Hello, Air!

Your thinking (and your notation) is a little fuzzy . . .

$\displaystyle f(x) \:= \:\sin^{-1}\left(\frac{x}{a}\right) \quad\Rightarrow\quad f'(x) \:= \:\frac{1}{\sqrt{a^2-x^2}}$

$\displaystyle f(x) \:= \:\cos^{-1}\left(\frac{x}{a}\right) \quad\Rightarrow\quad f'(x) \:= \:\frac{{\color{red}-}1}{\sqrt{a^2-x^2}}$

These two seem to imply that $\displaystyle \sin ^{-1} x + \cos ^{-1} x= 0$. . . . . no It says that the sum of their **derivatives** is zero.
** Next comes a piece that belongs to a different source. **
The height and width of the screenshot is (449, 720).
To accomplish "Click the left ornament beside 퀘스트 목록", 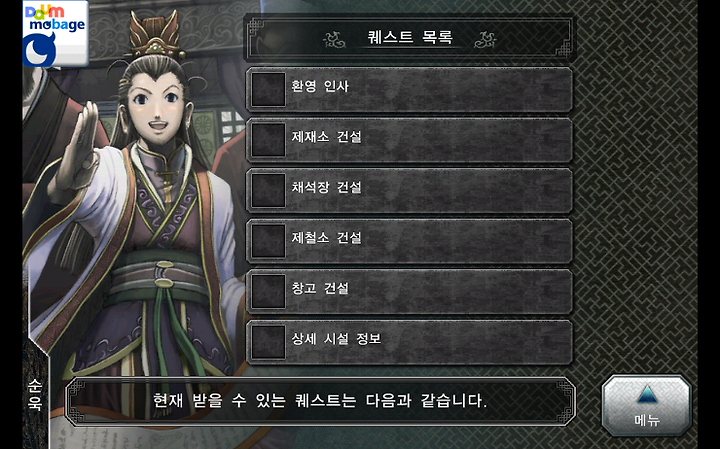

$\displaystyle \text{Let: }\;\begin{array}{ccc}\alpha & = & \sin^{-1}\left(\frac{x}{a}\right) \\ \\[-3mm] \beta &=& \cos^{-1}\left(\frac{x}{a}\right) \end{array}$

We have this right triangle: Code:

*
* β|
a * |
* | x
* |
* α |
* - - - - - - - - *

We see that $\displaystyle \alpha$ and $\displaystyle \beta$ are in the *same right triangle.*

. . They are __complementary__: .$\displaystyle \alpha + \beta \:=\:\frac{\pi}{2}$

So: .$\displaystyle g(x) \;=\;\sin^{-1}\left(\frac{x}{a}\right) + \cos^{-1}\left(\frac{x}{a}\right) \;=\;\frac{\pi}{2}$

Now differntiate . . .

. . and you'll see why the sum of the *derivatives* is zero.